I am joking of course. If I rode today I would have all of the latest gadgets too. Every last one of them. And there are still some heroes out there. Check out Markus Mayer’s FB page by clicking on the picture of him below:
Markus has ridden over 120.000 Kilometers in 44 countries on 4 Continents in 8 years on old Scooters. The man’s a hero (crazy maybe—but a hero).
But I admit I enjoyed doing it the hard way. I didn’t know any better thats for sure. But like Markus, the challenge and the hardship, the uncertainty of the journey, it was all part of the draw.

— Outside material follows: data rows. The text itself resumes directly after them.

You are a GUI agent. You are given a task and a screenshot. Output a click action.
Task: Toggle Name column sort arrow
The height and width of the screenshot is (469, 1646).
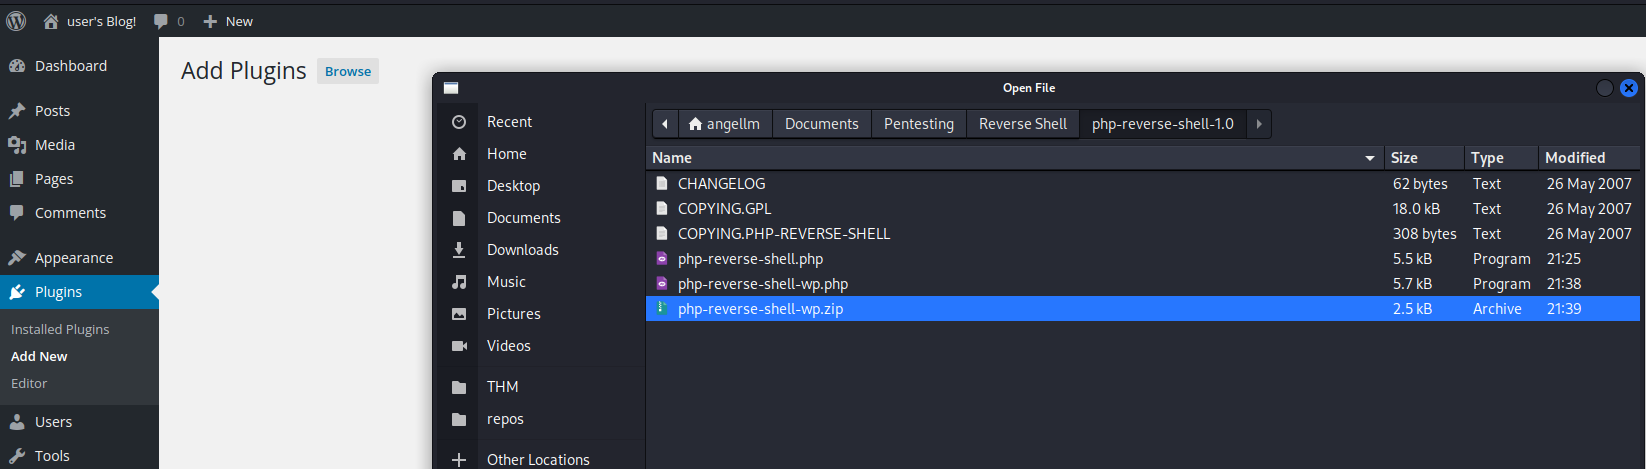pos(1370,158)
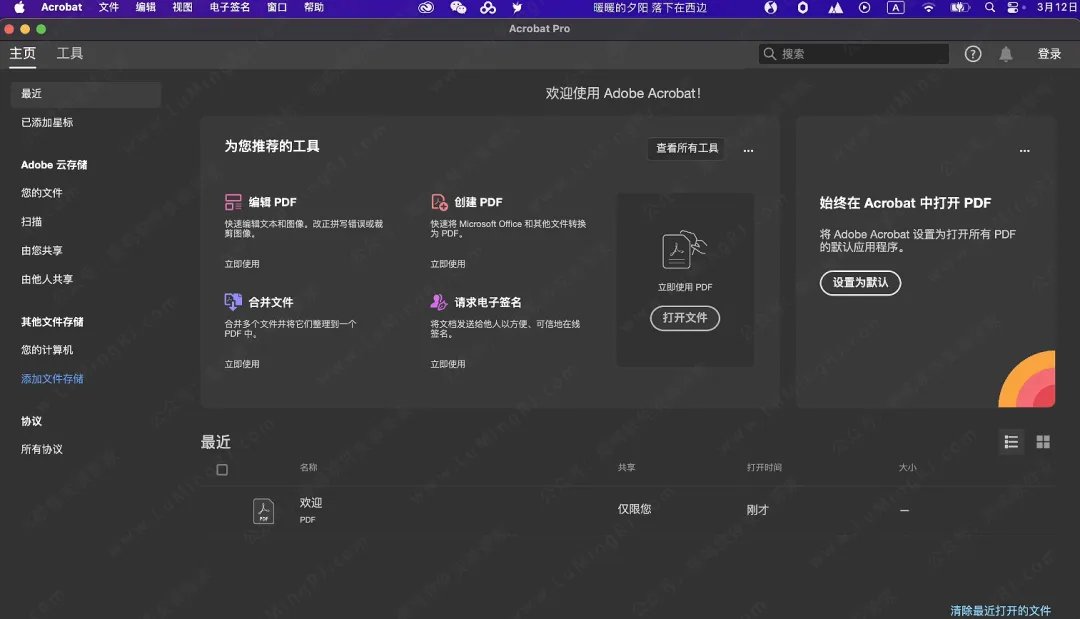Open the 创建 PDF tool icon

(x=440, y=201)
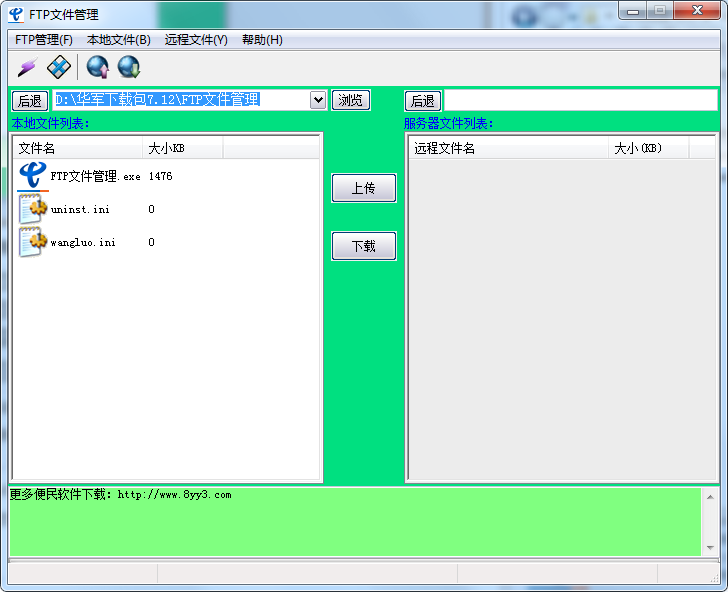The image size is (728, 592).
Task: Click the local 后退 back button
Action: [30, 101]
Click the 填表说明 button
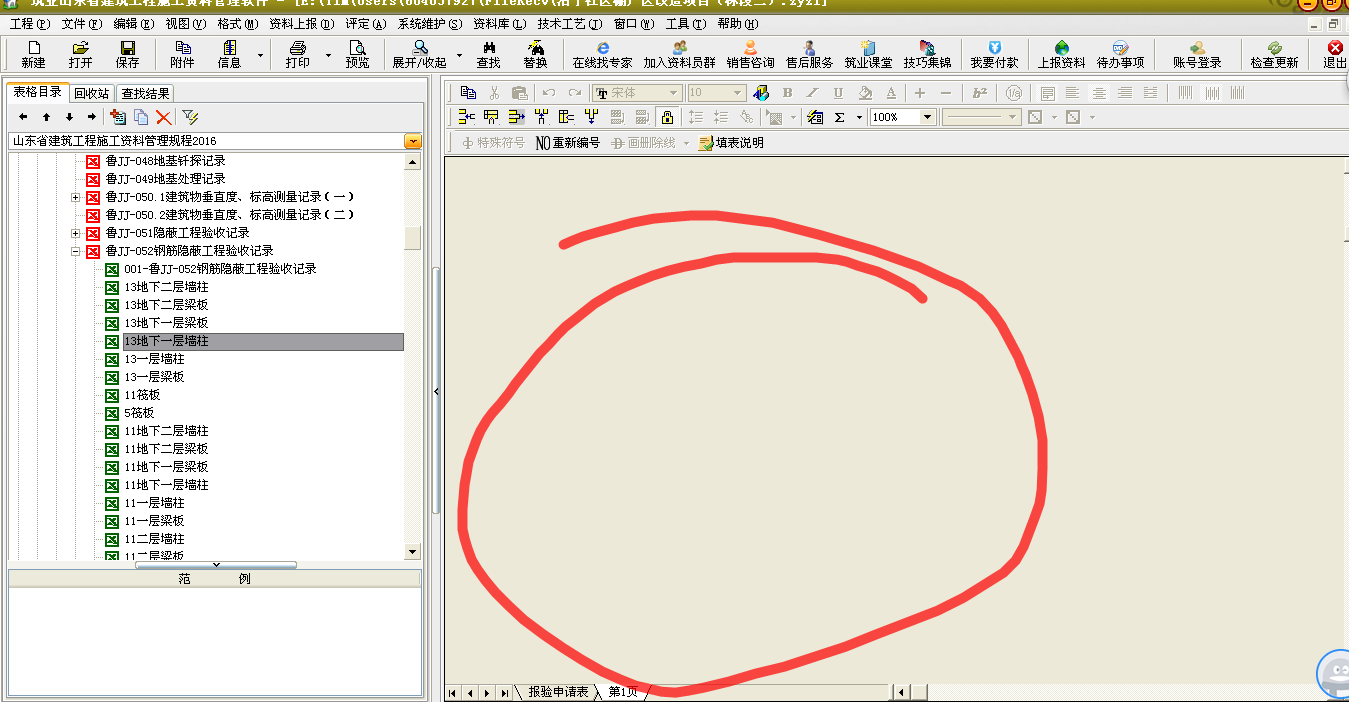Screen dimensions: 1349x702 pos(731,143)
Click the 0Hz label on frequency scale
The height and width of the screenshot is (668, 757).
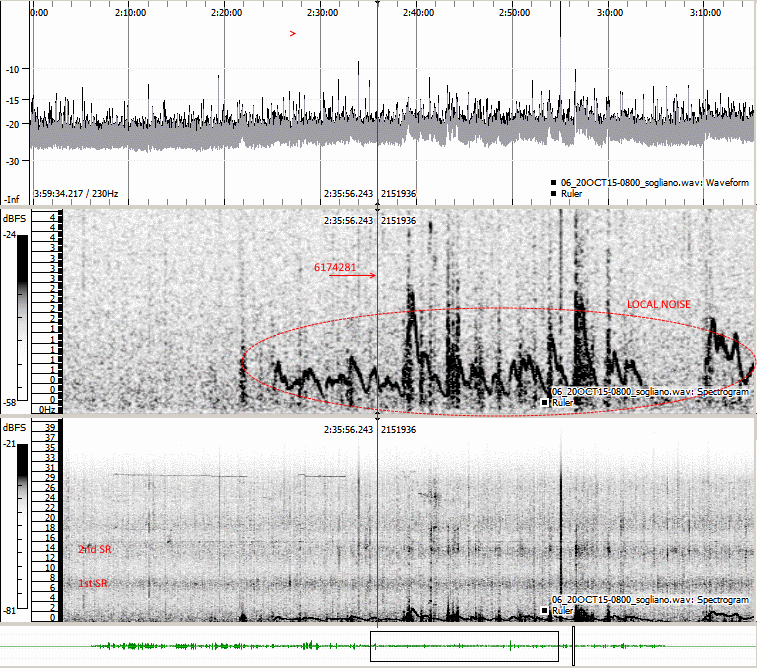(47, 409)
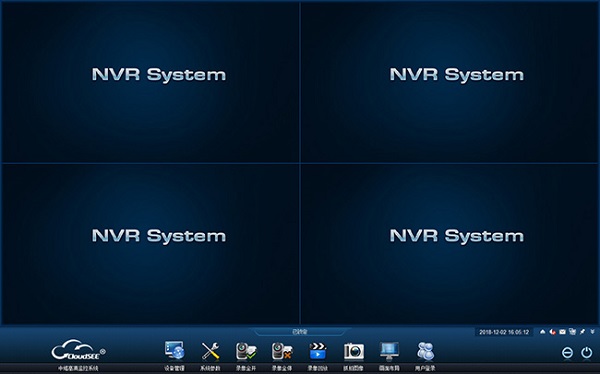The image size is (600, 374).
Task: Stop all recording camera-with-X icon
Action: (x=282, y=351)
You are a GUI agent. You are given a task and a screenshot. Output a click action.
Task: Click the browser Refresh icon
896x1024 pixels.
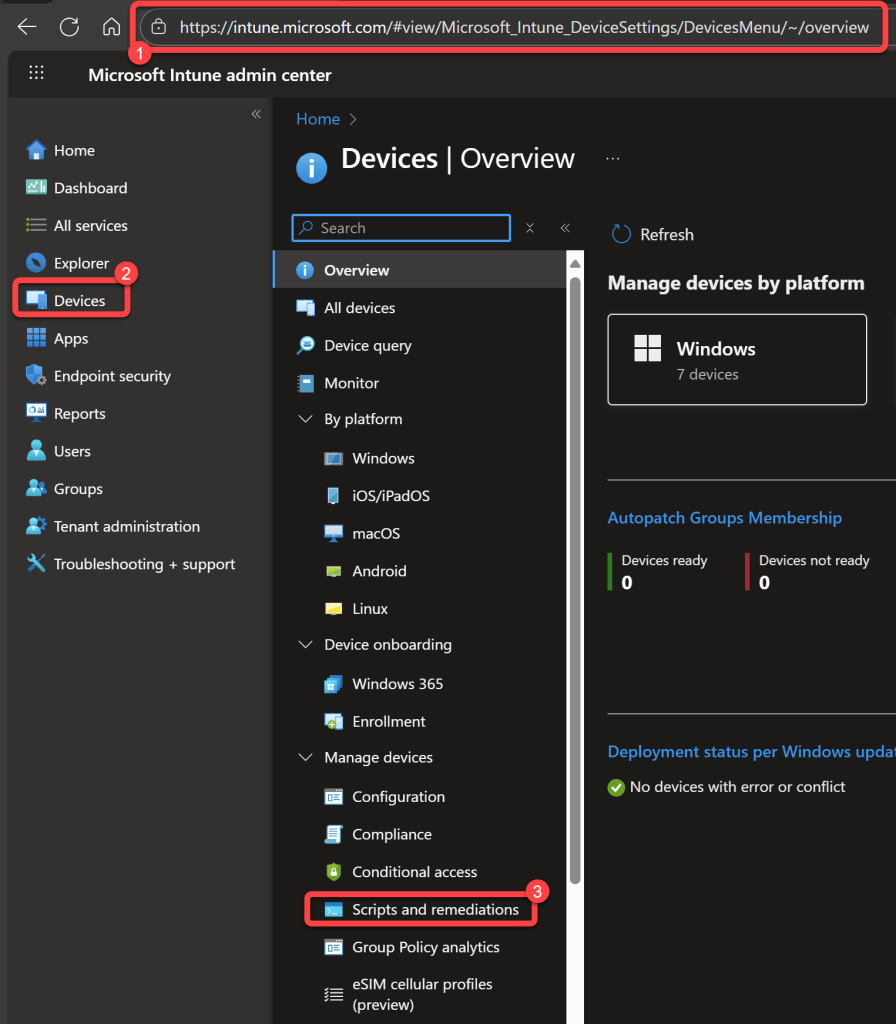(x=69, y=27)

I certainly lacked an appropriate adventure motorcycle, and paper maps were the only things available in a time of hard borders, the Iron Curtain, armed guards, and countries that constantly teetered on the edge of civil unrest. You can read my little adventure stories below.
So I don’t really know. Children of the Magenta Line or smart kids using the best technology available? I think I fall somewhere in the middle. GPS has made me dumb thats for sure. When I used to read paper maps to navigate, I knew where I was and intuitively understood how to correct a mistake. Now I just follow the guidance like everybody else. I could be anywhere. I always know where I am and yet I feel more lost than ever before.
But there were times on those distant travel days of the past, I remember that, lost in Turkey or Greece, or Finland or Norway, on some nameless road, with not another vehicle in sight, when I wished with all of my being that I was home, or that some sort of futuristic device existed, one that might tell me where I was, how far from Mum and Dad I was, how far the next gas station was, where the stop for the night might be. A way to connect me to my friends and family far away.
And, of course, the ability to take a selfie without having to balance a camera on a fence, set the timer and run, panicked, back into frame, not knowing what the picture looked like until it was developed at the local Pronto Print on the High Street a month or more later.
Thats how old I am.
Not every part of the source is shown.